Quadratic approximation and Newton step (in green) for varying starting points (in red). Note that when the starting point is far from the global minimizer (in 0), the Newton step totally overshoots the global minimizer. Picture was taken from the post.

2 Convergence

Let’s try to get an estimate of how quickly the classical Newton method converges. We will try to enter the necessary data and constants as needed in the conclusion (to illustrate the methodology of obtaining such estimates).

\begin{align*} x_{k+1} - x^* = x_k -\left[ f''(x_k)\right]^{-1} f'(x_{k}) - x^* = x_k - x^* -\left[ f''(x_k)\right]^{-1} f'(x_{k}) = \\ = x_k - x^* - \left[ f''(x_k)\right]^{-1} \int_0^1 f''(x^* + \tau (x_k - x^*)) (x_k - x^*) d\tau = \\ = \left( 1 - \left[ f''(x_k)\right]^{-1} \int_0^1 f''(x^* + \tau (x_k - x^*)) d \tau\right) (x_k - x^*)= \\ = \left[ f''(x_k)\right]^{-1} \left( f''(x_k) - \int_0^1 f''(x^* + \tau (x_k - x^*)) d \tau\right) (x_k - x^*) = \\ = \left[ f''(x_k)\right]^{-1} \left( \int_0^1 \left( f''(x_k) - f''(x^* + \tau (x_k - x^*)) d \tau\right)\right) (x_k - x^*)= \\ = \left[ f''(x_k)\right]^{-1} G_k (x_k - x^*) \end{align*}

Used here is: G_k = \int_0^1 \left( f''(x_k) - f''(x^* + \tau (x_k - x^*)) d \tau\right). Let’s try to estimate the size of G_k:

\begin{align*} \| G_k\| = \left\| \int_0^1 \left( f''(x_k) - f''(x^* + \tau (x_k - x^*)) d \tau\right)\right\| \leq \\ \leq \int_0^1 \left\| f''(x_k) - f''(x^* + \tau (x_k - x^*)) \right\|d\tau \leq \qquad \text{(Hessian's Lipschitz continuity)}\\ \leq \int_0^1 M\|x_k - x^* - \tau (x_k - x^*)\| d \tau = \int_0^1 M\|x_k - x^*\|(1- \tau)d \tau = \frac{r_k}{2}M, \end{align*}

where r_k = \| x_k - x^* \|.

So, we have:

r_{k+1} \leq \left\|\left[ f''(x_k)\right]^{-1}\right\| \cdot \frac{r_k}{2}M \cdot r_k

Already smells like quadratic convergence. All that remains is to estimate the value of Hessian’s reverse.
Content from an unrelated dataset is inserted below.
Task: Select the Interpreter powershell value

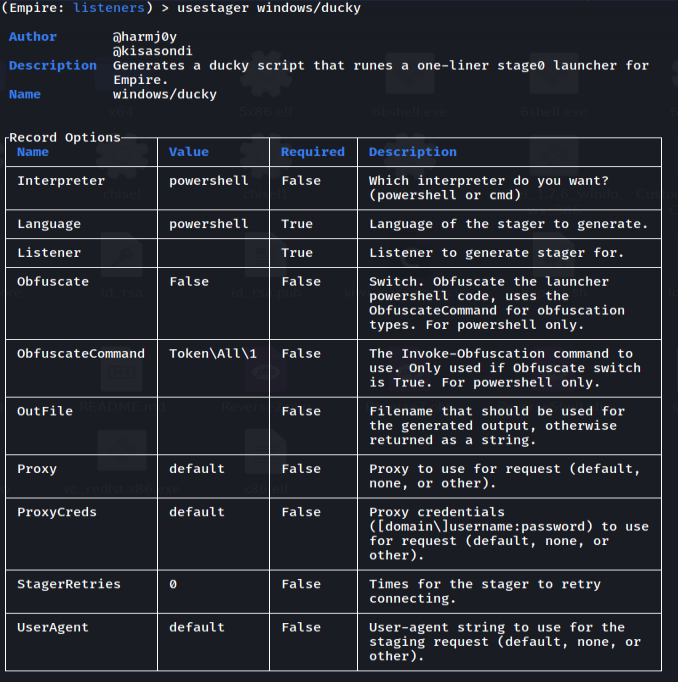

Because of Hessian’s Lipschitz continuity and symmetry:

\begin{align*} f''(x_k) - f''(x^*) \succeq - Mr_k I_n \\ f''(x_k) \succeq f''(x^*) - Mr_k I_n \\ f''(x_k) \succeq \mu I_n - Mr_k I_n \\ f''(x_k) \succeq (\mu- Mr_k )I_n \\ \end{align*}

So, (here we should already limit the necessity of being f''(x_k) \succ 0 for such estimations, i.e. r_k < \frac{\mu}{M}).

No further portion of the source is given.